Ian Packard for Octasoft Ltd

Posted on Jan 31 • Originally published at wsl-ui.octasoft.co.uk

From Zero to K3s - Bootstrap Scripts and Time Sync Nightmares

#kubernetes #k3s #homelab #cilium

In Part 1, I explained why my homelab runs in a Hyper-V VM instead of WSL2. Now let's talk about how I actually bootstrap the cluster - and the time synchronisation issue that had me questioning my life choices.

The Goal: One Script to Rule Them All

I wanted a single bootstrap.sh that could take a fresh Ubuntu VM and produce a working Kubernetes cluster with:

K3s as the distribution
Cilium as the CNI (with Hubble for observability)
Gateway API CRDs installed
External Secrets Operator for secrets management
ArgoCD for GitOps

The script needed to be idempotent - safe to run multiple times. Because you will run it multiple times while debugging.

Phase-Based Installation

The bootstrap script runs in phases. Each phase completes fully before the next begins, and each phase can be re-run independently if needed.

This structure saved me countless hours. When something broke in Phase 4, I didn't have to start from scratch.

Phase 0: The Time Sync Disaster

Let me tell you about the most frustrating bug I've encountered in this entire project.

Everything would work perfectly after a fresh install. Then I'd close my laptop, come back the next day, resume the VM, and chaos. Pods failing. Certificate errors everywhere. DNS not resolving. ArgoCD unable to sync.

The culprit? Time drift.

Hyper-V VMs don't maintain accurate time when suspended. When you resume a VM that's been asleep for hours, the VM's clock can be significantly off. And Kubernetes really doesn't like that:

TLS certificates appear expired (or not yet valid)
Tokens fail validation
Let's Encrypt challenges time out
Istio's mTLS goes haywire

The fix is chrony, configured aggressively for VM environments:

setup_time_sync() {
    sudo apt-get install -y chrony

    # Configure for VM environment with aggressive correction
    sudo tee /etc/chrony/chrony.conf > /dev/null <<EOF
server time.google.com iburst
server time.cloudflare.com iburst
server pool.ntp.org iburst

# Allow instant time correction for any offset up to 1 day
makestep 86400 -1

# Log any time changes larger than 0.5 seconds
logchange 0.5
EOF

    sudo systemctl restart chrony
}

The key is makestep 86400 -1. This tells chrony to immediately step the clock (rather than gradually adjusting) for any offset up to 86400 seconds (24 hours), with no limit on how many times it can do this.

After adding this, resume-from-suspend just works.
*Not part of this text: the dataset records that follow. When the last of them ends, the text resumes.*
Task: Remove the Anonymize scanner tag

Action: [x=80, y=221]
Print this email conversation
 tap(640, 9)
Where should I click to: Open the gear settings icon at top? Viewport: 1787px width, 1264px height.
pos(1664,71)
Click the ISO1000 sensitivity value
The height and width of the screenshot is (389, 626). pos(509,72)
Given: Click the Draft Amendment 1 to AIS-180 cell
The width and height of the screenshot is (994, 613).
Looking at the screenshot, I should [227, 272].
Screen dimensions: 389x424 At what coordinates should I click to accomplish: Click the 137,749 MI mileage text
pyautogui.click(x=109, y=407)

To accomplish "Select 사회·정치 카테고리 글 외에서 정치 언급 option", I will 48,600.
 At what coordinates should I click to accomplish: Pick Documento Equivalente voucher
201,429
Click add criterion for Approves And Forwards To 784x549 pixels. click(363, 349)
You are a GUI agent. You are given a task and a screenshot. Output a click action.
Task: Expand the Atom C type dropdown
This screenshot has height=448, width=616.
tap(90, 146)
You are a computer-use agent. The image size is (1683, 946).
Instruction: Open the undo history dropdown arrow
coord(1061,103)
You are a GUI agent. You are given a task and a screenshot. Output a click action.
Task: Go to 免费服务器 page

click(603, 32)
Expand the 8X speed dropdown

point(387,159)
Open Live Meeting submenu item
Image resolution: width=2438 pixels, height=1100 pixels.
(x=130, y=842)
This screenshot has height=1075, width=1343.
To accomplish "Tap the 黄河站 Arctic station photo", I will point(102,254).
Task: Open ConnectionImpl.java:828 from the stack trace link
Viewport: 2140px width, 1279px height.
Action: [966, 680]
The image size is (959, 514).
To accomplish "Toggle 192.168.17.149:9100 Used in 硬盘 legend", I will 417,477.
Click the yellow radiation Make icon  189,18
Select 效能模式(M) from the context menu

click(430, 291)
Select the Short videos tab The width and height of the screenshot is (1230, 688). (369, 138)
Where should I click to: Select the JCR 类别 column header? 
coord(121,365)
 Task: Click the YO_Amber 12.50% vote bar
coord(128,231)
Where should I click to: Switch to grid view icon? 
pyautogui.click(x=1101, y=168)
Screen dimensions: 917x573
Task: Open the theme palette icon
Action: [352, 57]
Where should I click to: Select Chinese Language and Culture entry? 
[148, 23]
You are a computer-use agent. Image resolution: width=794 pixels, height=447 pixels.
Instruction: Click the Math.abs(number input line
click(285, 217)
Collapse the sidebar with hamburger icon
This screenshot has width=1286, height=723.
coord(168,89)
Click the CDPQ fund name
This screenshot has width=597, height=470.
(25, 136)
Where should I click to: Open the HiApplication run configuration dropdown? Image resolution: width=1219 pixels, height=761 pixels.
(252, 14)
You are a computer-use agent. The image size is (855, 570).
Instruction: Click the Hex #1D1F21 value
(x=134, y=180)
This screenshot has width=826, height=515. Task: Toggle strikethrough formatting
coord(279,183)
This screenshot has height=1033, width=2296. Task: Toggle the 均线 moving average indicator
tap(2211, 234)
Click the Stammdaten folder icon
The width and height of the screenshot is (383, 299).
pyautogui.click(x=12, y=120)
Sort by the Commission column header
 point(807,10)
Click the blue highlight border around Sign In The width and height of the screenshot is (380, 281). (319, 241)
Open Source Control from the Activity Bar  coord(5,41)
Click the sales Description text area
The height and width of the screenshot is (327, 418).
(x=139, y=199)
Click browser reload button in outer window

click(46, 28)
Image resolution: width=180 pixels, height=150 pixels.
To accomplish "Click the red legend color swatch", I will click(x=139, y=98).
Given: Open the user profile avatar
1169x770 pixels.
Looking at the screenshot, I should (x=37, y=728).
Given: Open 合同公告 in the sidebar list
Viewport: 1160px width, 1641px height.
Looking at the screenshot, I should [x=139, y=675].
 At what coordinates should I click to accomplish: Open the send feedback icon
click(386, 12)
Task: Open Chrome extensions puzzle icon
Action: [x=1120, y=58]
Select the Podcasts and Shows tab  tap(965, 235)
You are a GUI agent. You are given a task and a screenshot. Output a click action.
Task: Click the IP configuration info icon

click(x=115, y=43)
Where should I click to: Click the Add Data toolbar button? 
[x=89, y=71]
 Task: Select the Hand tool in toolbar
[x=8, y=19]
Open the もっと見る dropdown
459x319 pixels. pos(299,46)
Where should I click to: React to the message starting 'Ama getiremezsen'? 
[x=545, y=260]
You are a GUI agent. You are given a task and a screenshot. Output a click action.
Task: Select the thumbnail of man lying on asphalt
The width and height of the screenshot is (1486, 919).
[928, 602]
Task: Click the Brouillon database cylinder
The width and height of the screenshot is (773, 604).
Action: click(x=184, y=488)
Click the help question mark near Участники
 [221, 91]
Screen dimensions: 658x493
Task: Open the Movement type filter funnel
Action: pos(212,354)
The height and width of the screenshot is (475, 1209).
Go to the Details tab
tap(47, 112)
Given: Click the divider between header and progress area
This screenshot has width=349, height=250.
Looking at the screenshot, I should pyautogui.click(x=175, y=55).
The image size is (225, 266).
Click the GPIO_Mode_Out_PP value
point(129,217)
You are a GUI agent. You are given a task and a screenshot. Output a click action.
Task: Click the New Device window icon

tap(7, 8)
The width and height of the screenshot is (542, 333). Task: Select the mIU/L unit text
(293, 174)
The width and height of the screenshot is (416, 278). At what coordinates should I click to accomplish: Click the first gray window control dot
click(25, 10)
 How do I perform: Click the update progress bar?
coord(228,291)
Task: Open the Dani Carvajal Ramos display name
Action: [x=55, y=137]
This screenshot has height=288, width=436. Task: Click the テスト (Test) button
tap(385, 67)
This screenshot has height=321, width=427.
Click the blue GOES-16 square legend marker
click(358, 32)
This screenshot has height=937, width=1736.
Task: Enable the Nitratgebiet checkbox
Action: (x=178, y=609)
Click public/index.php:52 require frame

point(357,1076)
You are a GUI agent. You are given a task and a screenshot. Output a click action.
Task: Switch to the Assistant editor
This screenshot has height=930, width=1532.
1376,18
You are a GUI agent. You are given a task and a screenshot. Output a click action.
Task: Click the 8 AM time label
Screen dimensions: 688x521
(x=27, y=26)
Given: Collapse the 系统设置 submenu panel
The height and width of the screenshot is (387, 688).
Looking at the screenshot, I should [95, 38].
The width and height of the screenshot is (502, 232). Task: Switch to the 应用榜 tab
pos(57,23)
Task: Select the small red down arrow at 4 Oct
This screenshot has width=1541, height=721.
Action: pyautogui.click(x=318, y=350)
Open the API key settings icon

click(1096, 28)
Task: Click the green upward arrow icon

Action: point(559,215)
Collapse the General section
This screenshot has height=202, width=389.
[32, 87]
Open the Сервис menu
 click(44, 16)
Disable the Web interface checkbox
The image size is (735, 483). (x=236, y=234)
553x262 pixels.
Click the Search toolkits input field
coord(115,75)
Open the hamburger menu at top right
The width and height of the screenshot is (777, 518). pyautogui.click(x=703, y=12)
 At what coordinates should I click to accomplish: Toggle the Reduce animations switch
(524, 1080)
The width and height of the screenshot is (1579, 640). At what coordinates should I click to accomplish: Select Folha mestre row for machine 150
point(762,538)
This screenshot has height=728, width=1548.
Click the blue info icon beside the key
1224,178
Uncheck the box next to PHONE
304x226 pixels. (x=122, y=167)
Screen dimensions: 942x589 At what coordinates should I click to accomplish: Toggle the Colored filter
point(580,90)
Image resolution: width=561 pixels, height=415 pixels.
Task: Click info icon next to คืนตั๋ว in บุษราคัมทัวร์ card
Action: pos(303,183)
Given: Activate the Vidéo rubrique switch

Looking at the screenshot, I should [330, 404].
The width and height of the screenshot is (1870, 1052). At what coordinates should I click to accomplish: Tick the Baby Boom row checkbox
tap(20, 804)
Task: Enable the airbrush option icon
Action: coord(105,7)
Clock jumps forward, chrony notices, fixes it immediately, and everything continues.

Reference ID    : A29FC801 (time.cloudflare.com)
Stratum         : 4
Ref time (UTC)  : Thu Jan 16 10:23:45 2026
System time     : 0.000000023 seconds fast of NTP time
Last offset     : +0.000000012 seconds
RMS offset      : 0.000000156 seconds
Frequency       : 1.234 ppm slow
Residual freq   : +0.000 ppm
Skew            : 0.012 ppm
Root delay      : 0.012345678 seconds
Root dispersion : 0.000123456 seconds
Update interval : 1024.0 seconds
Leap status     : Normal

Phase 2: K3s Installation

K3s is delightfully simple to install, but needs specific flags for our setup:

curl -sfL https://get.k3s.io | INSTALL_K3S_EXEC="server \
  --bind-address=${VM_IP} \
  --advertise-address=${VM_IP} \
  --disable=traefik \
  --flannel-backend=none \
  --disable-network-policy \
  --cluster-cidr=10.42.0.0/16 \
  --service-cidr=10.43.0.0/16 \
  --write-kubeconfig-mode=644" sh -

Why these flags:

--bind-address / --advertise-address: Bind to VM IP, not localhost, so WSL2 can reach it
--disable=traefik: We're using Istio Gateway, not Traefik
--flannel-backend=none: Disables K3s's default CNI - we're using Cilium
--disable-network-policy: Cilium handles network policies
--write-kubeconfig-mode=644: Makes kubeconfig readable without sudo

The script also updates the kubeconfig to use the VM's IP:

kubectl config set-cluster default --server=https://${VM_IP}:6443

Phase 3: Cilium Bootstrap

With K3s running but no CNI, pods are stuck in Pending. Time to install Cilium:

cilium install --version "1.18.1" \
    --set cluster.name="homelab" \
    --set cluster.id="1" \
    --set cni.exclusive=false \
    --set hubble.enabled=true \
    --set hubble.relay.enabled=true \
    --set hubble.ui.enabled=true

The cni.exclusive=false is important - it allows CNI chaining, which we need later when Istio's CNI joins the party.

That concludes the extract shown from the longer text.